Final map passes; legal battles on the way
Senate's approval sends controversial redistricting issue toward review by Justice Department, court challenges

By Laylan Copelin
Published October 10th 2003 in Austin American-Statesman

The Senate quickly and quietly ended the Legislature's part in the political saga of congressional redistricting on Sunday.

After six months, two out-of-state boycotts and three special sessions, the Senate voted 17-14 for new district boundaries that Republicans hope will allow them to win 21 or 22 of the state's 32 seats in Congress. The House approved the map Friday night, but the Senate postponed its vote until the House returned Sunday to pass an unrelated government reorganization bill.

Sens. Troy Fraser, R-Horseshoe Bay, and Bill Ratliff, R-Mount Pleasant, joined all 12 Senate Democrats in opposing the map.

In adjourning Sunday, both chambers ended the third special session a couple of days before its deadline.

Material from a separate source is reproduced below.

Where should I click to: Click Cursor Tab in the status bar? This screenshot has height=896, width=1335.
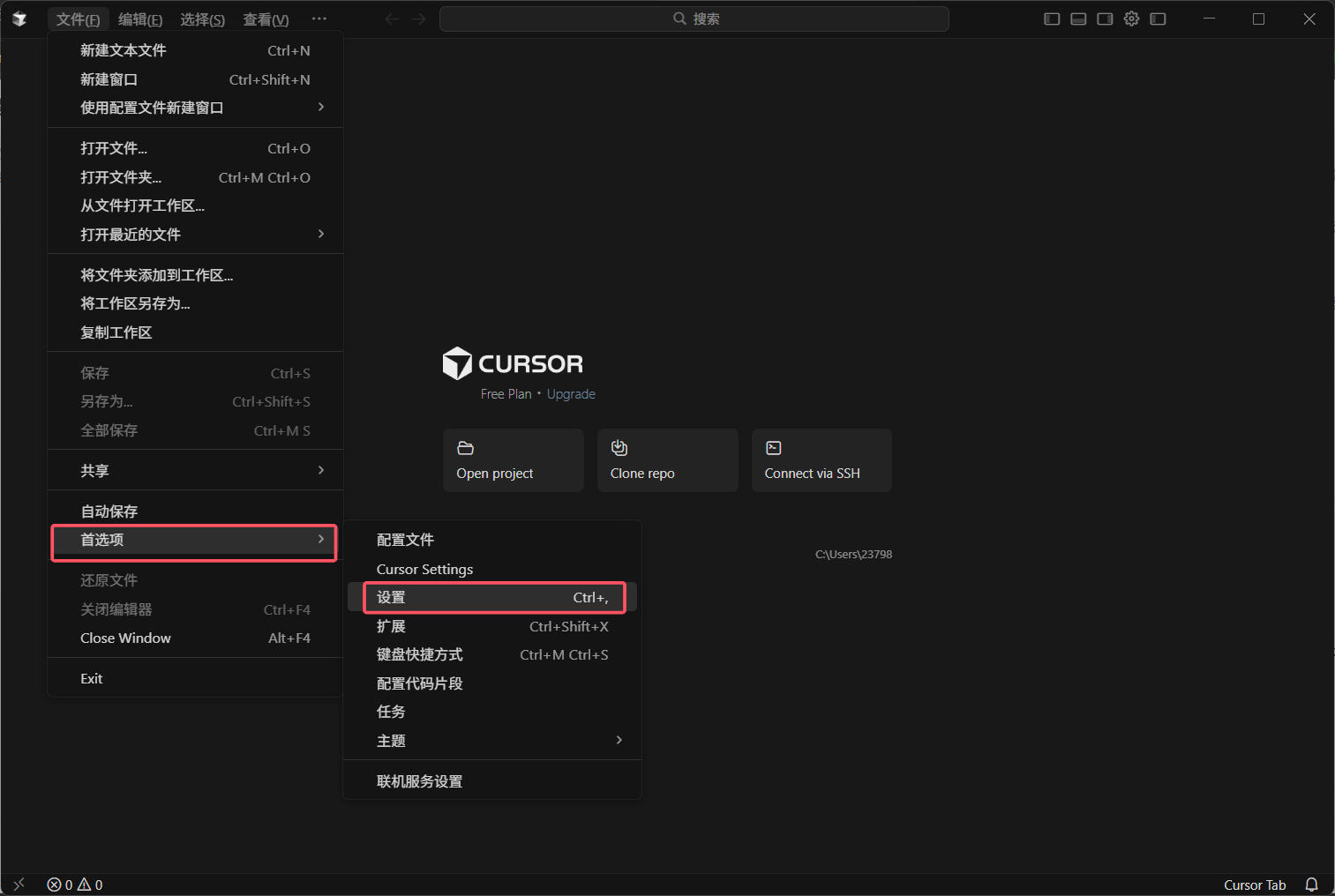(1254, 884)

After Sunday night's subdued vote in the Senate, the fight over congressional boundaries now moves to the legal arena. The U.S. Justice Department must review the map to determine whether it dilutes minority voting rights, and Democrats are expected to challenge the map in court. They first hope a court will stop the 2004 election from occurring under the Republican-drawn map.

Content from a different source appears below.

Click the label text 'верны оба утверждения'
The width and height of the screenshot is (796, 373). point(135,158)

"The fight is not over, and it will not be over until the court of last resort has its say," said Sen. Royce West, D-Dallas. "I think, because of its aggressive nature, someone should stop it. If the Department of Justice is doing its job, it will."

The saga of congressional redistricting had more plot twists than a mystery novel.

Republicans first offered a new map in the waning weeks of the regular legislative session. Then House Democrats boycotted a vote on the issue by fleeing to Ardmore, Okla., for several days in May. Speaker Tom Craddick dispatched his Learjet and the Department of Public Safety to coax the 51 Democrats home.

They wouldn't return until an internal House deadline passed and the issue was killed for the regular session.

Gov. Rick Perry then called the first of three special sessions.

During that 30-day session, Ratliff joined 11 Democrats to block the Senate from considering a new map. Under rules and tradition, 11 senators can prevent a bill from being debated.

In the second special session, 11 Senate Democrats boycotted for 45 days from Albuquerque, N.M., after Lt. Gov. David Dewhurst dropped the tradition.

At every pivotal turn, U.S. House Majority Leader Tom DeLay, R-Sugar Land, was here to be sure state Republican leaders pressed ahead.

For three days last week, DeLay shuttled maps between the offices of Craddick, Dewhurst and Perry in an attempt to end Republican infighting over the map.

Dewhurst had closed debate on the redistricting bill Friday night, so there was no debate Sunday and no chance for a filibuster.

"We ran out of options," said Sen. Eliot Shapleigh, D-El Paso.

Sen. Todd Staples, R-Palestine, was the author of the Senate map.

"It's been a long journey," he said. "The refreshing aspect, whether you are opposed or for redistricting, is that the process our forefathers designed worked."

The Democrats would not agree.

In the House and Senate, Democrats complained that Dewhurst and Craddick ran over them by changing the rules in the middle of the game.

"I had an empty feeling coming over here tonight," said Sen. Eddie Lucio, D-Brownsville. "You could hardly say we are seeing democracy today."

He repeated the Democrats' contention that a majority of Texans did not want a new congressional map. (The Legislature failed to draw a new one after the 2000 census, so three federal judges did it.)

Republicans had argued that new districts were needed to elect more Republicans to support President Bush and to reflect the recent voting trends in the state.

"They had to decide between their constituents or their party," Lucio said of Republicans in the Capitol. "They chose their party."

Sen. Steve Ogden, R-Bryan, said he was satisfied with the sessions' results.

"It's been quite an ordeal," he said. "I don't think we can say it was worth it because the process isn't over."

Sen. Jeff Wentworth, R-San Antonio, said he voted for the map because it's important to elect more Republicans to Congress to help Bush. But he questioned the final map, which would give Republicans as many as 22 seats in Congress, saying, "It's too greedy."

Dewhurst said more minorities will be elected to Congress under the Republican map, but West, an African American, said it would come at the expense of several white Democratic members who support minority issues.

"I'd rather have four or five votes at the table that will work with me on issues than just to have someone who looks like me," West said.